「なんの意味があるんですか?」と聞く新人が伸びない理由

「人間の本当の限界」について突き詰めた為末大さんの連載。今回のテーマは、「リスクを冒す」ことについて。多くの人は、なかなか自分で自分の限界を設定することができません。そんなときはどうするか? まずは「無茶ぶり」を100%受け入れる、と為末さんは言います。話題の新刊 『限界の正体-自分の小さな檻から抜け出す法』より、限界の檻を脱出するヒントを明かします。

リスクを恐れるときどうするか?

「やってみなはれやらなわからしまへんで」

サントリーの創業者、鳥井信治郎さんが残した言葉です。

鳥井さんは、未知の分野に挑戦しようとして周囲から反対を受けるたび、この言葉を発して、粘り強く取り組んだといいます。僕は、「やってみなはれ」という世界観に共感を覚えます。

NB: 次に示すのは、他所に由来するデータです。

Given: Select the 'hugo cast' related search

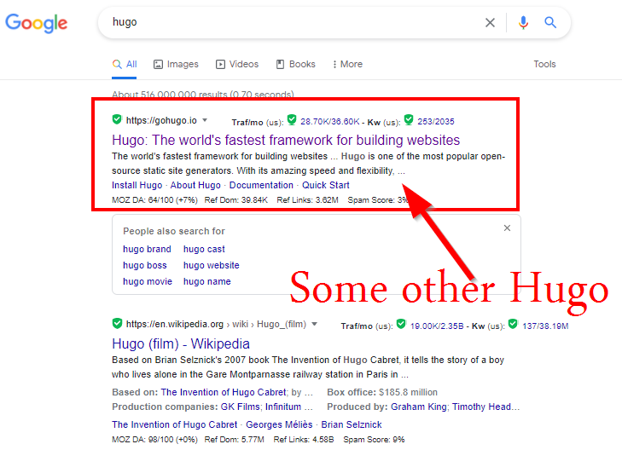Looking at the screenshot, I should (204, 249).
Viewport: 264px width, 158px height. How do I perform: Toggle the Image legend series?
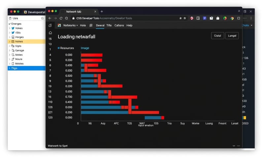coord(85,48)
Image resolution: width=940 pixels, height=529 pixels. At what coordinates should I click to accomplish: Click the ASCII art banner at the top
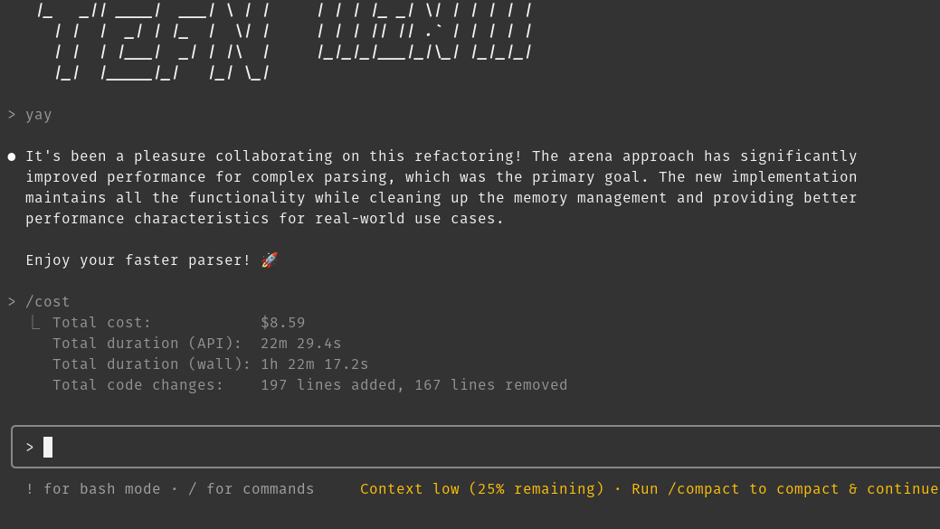284,41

ですが、ときに失敗や恥、リスクを恐れてしまい、「やってみなはれ」という前のめりな考えが持てないことがあります。そんなとき僕は、こう考えるようにしています。「自分の行動を他人に決めてもらおう」「他人の指示に、完全にしたがってみよう」

自分以外の他人が決めたことを受け入れて、試してみる。外部からの刺激を受け入れて、それに反応してみるのです。

「なんの意味があるんですか」と考えてはいけない

限界を突破するためには、これまでのパターンから外れて、予測できない変数を取り入れてみることが大切です。そのためには、今までやったことのない選択をしてみることが必要になります。

いちばんいいのは、他人に無茶ぶりされることです。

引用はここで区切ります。